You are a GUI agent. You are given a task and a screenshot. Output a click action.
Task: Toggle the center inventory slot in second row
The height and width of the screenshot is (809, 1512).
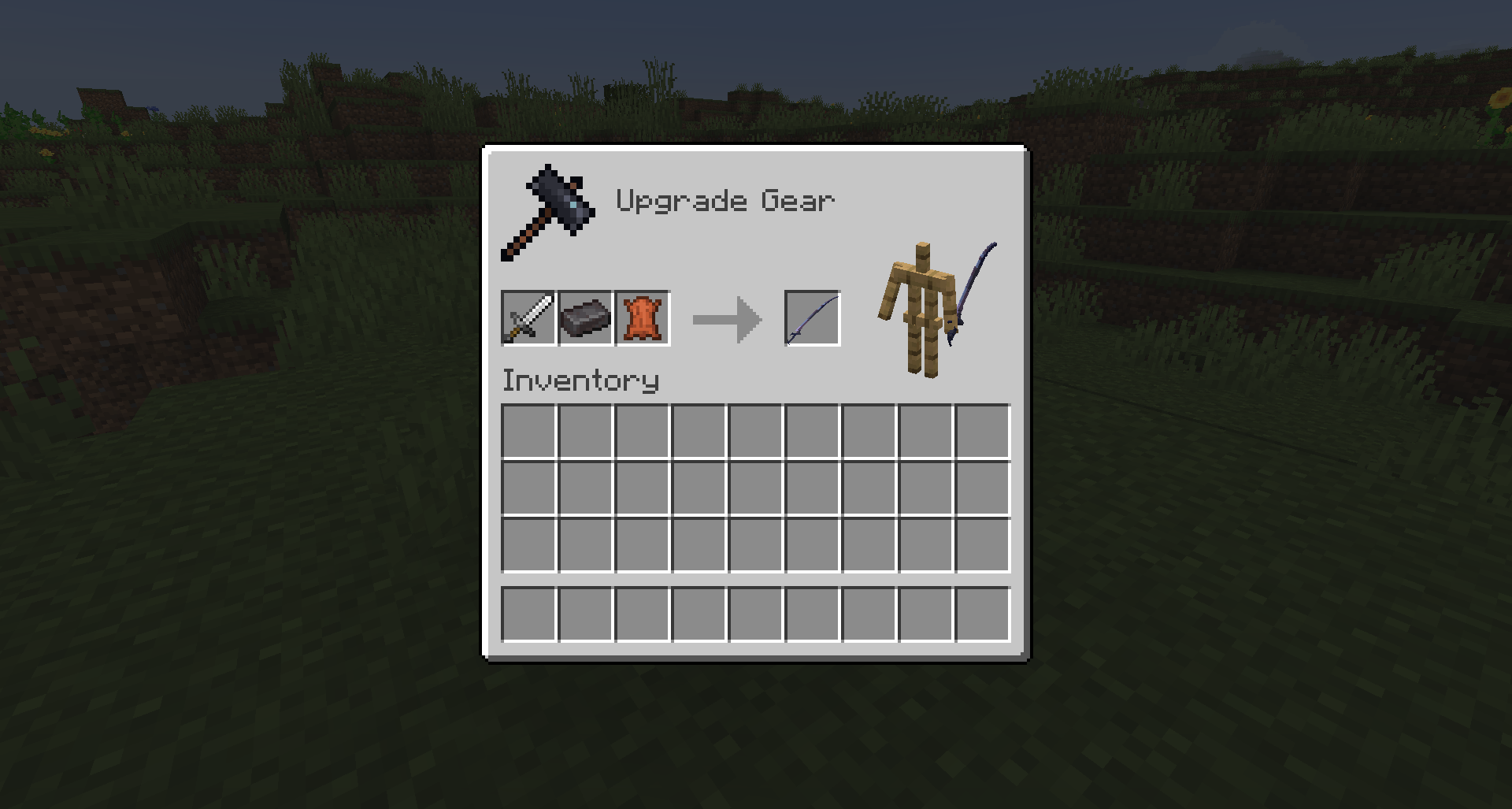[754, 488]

==

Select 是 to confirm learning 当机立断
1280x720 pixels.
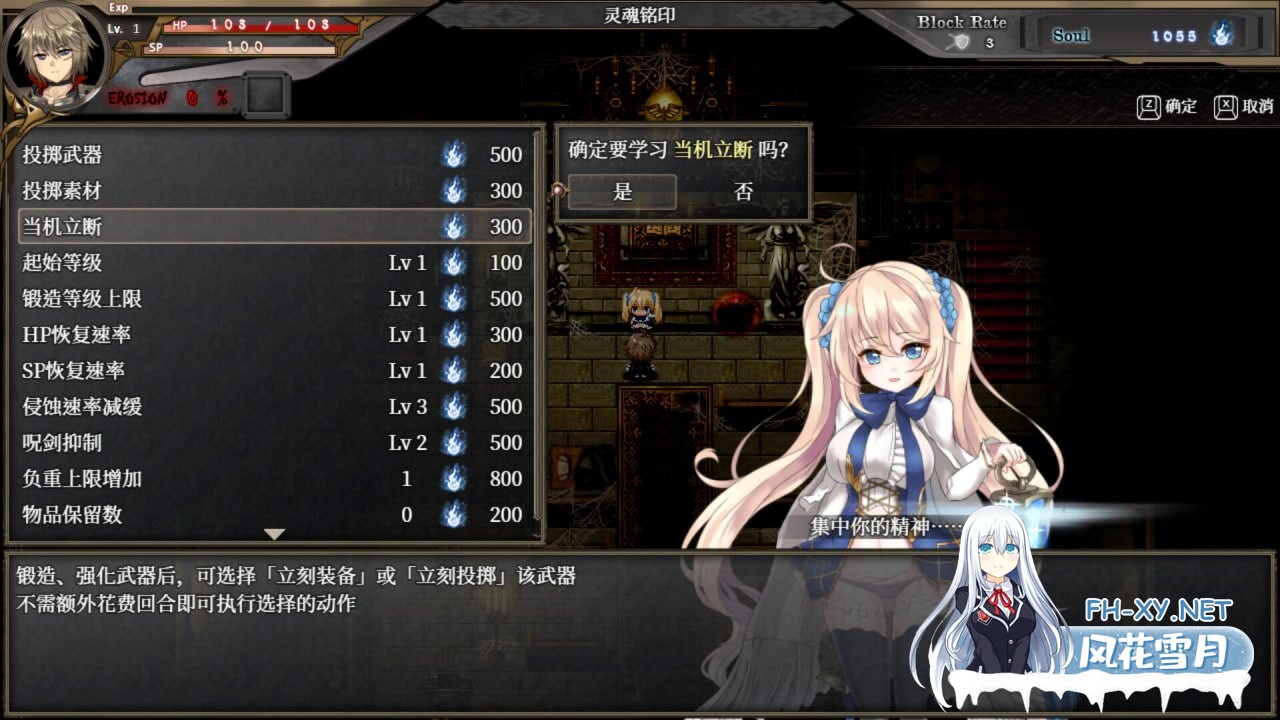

==

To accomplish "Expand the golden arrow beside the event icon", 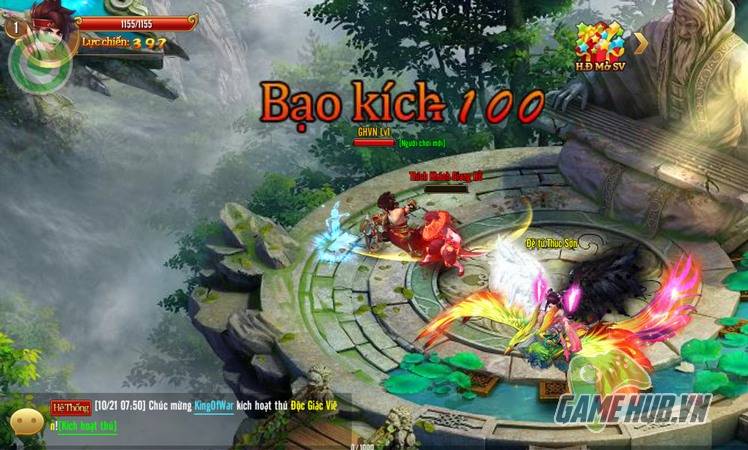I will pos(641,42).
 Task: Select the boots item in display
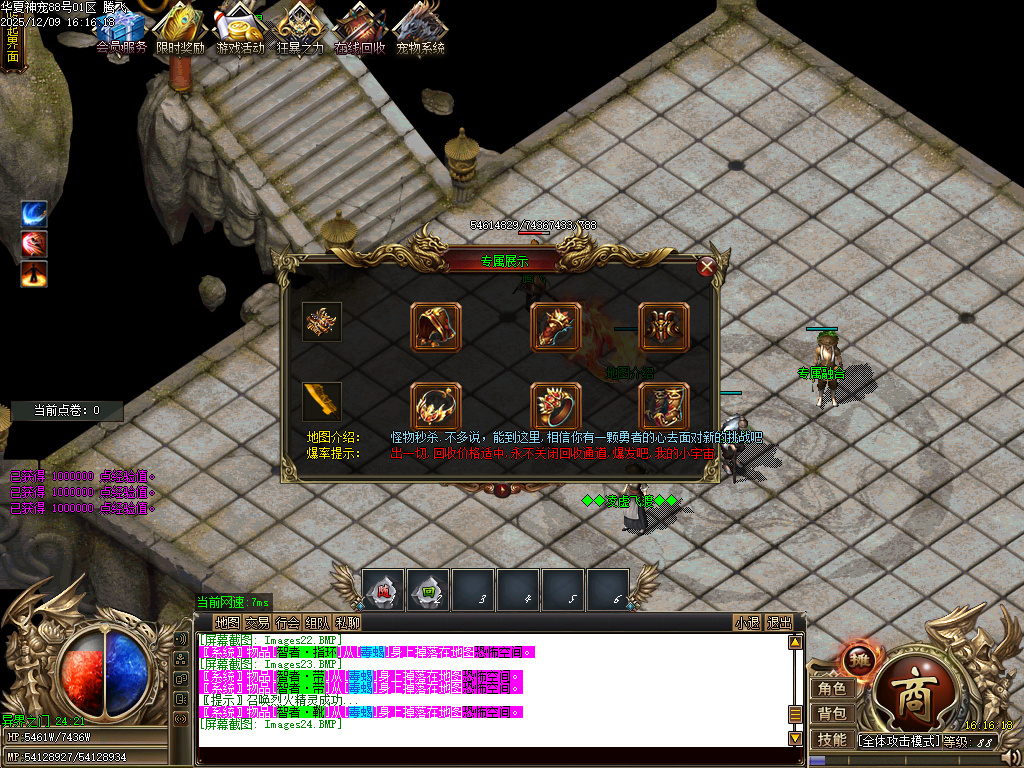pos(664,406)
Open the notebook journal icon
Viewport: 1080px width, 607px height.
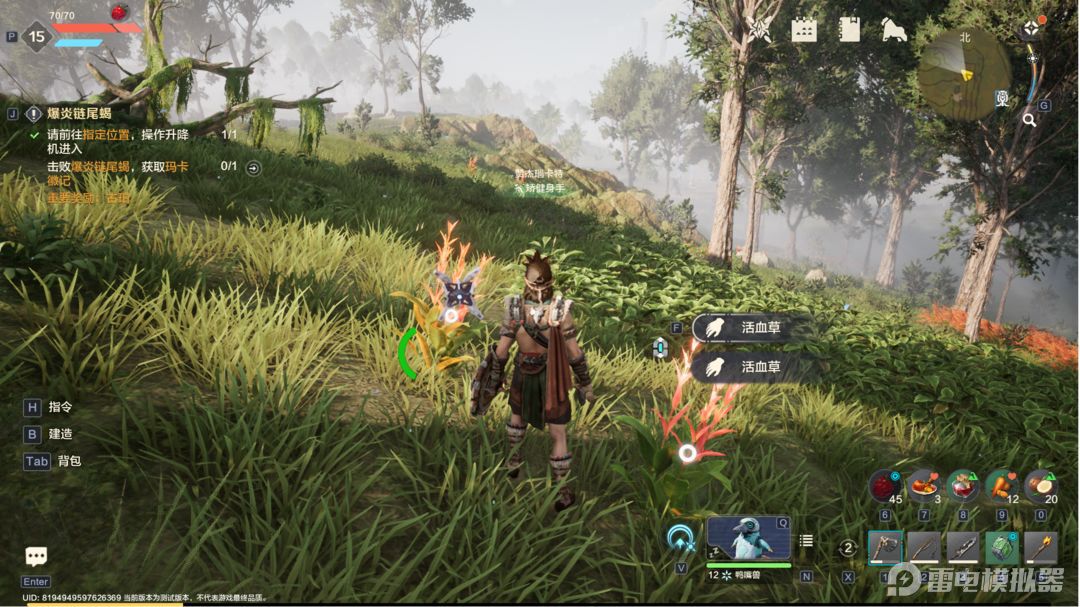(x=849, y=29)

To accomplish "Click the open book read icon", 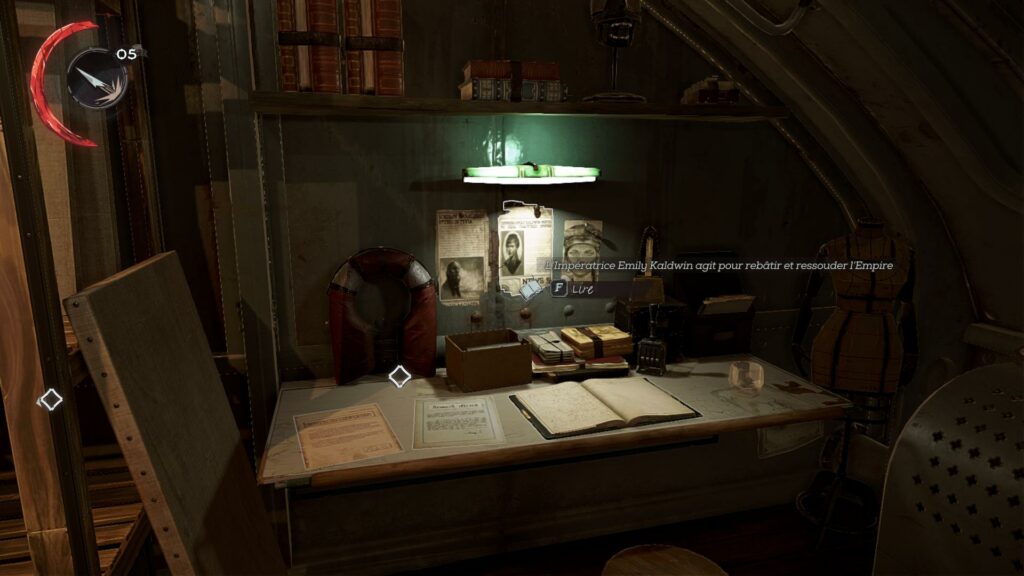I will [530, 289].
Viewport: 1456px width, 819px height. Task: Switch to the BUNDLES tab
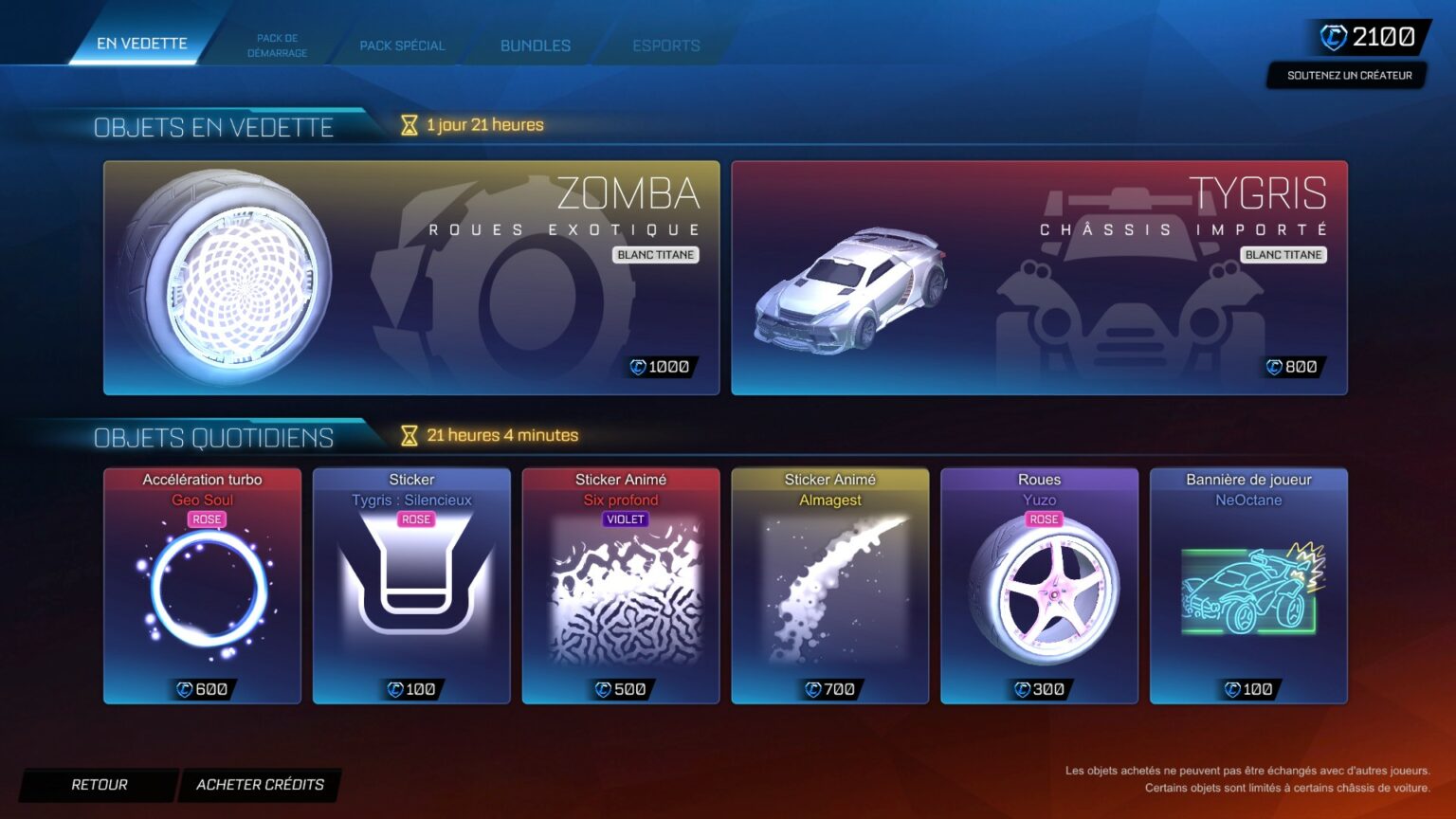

To be done —
Write out the listing from the line containing "Select 是 to confirm learning 当机立断" up to and including the line containing "1280x720 pixels.".

Reply to the task —
Select 是 to confirm learning 当机立断
1280x720 pixels.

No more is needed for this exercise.